Mayo numbers have stabilised or lessened during 2020

Anton McNulty

THE number of deaths from suicides has not increased in the county since the implementation of Covid-19 restrictions, according to the Coroner for Mayo.
There had been fears that the Covid-19 pandemic and the restrictions imposed could have a negative impact on people’s mental health and lead to an increase in the suicide and self-harm rates in the country.
Speaking after the inquests of two Mayo men who died as a result of suicide in June and August, Mr Patrick O’Connor said the media had been asking him in recent weeks whether there has been an increase in suicide rates in the last nine months, and it was his opinion that there has not been.

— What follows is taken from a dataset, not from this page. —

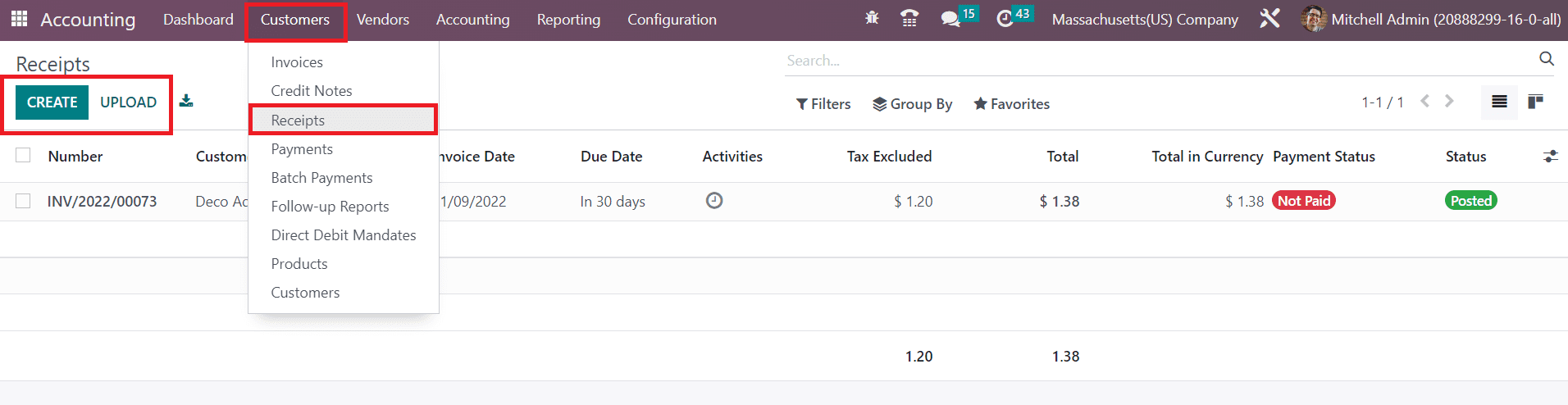Click the debug bug icon
This screenshot has width=1568, height=405.
tap(872, 18)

“The number of persons who have died from suicide in Co Mayo has not increased, and if anything it has stabilised or is less in 2020,” he said.
“Whether there are issues in relation to Covid regarding people’s mental health that is another matter but certainly it has not reflected itself thankfully in persons who have died from suicide, in my opinion, in my district in Co Mayo,” he said.
The inquests, which were held in Ballina Courthouse, were the final inquests to take place in 2020, and Mr O’Connor thanked the Gardaí and the Court Service for their help in a particularly difficult year.
The inquests normally take place in Castlebar Courthouse but were moved to Ballina when the courthouse in Castlebar became unavailable after the Central Criminal Court relocated there in October.
Mr O’Connor thanked the court service for making Ballina available and ensuring inquests were able to be held.
“I wish to commend the public services and in particular the court services for providing the facilities to hold inquests. It is a relief to all and in particular the families, who want to get on with the process, which is extremely difficult for them,” he said.
Following the nationwide Covid-19 lockdown in the spring, the holding of inquests was not possible until late in the summer. Despite this, Mr O’Connor said that thanks to the efficiency of the gardaí and court service, all the files are up to date and there are no back-logs to deal with.
Mr O’Connor also reiterated the need for communities to look out for vulnerable members of society at this time of year and to be mindful of people who are struggling in the current climate.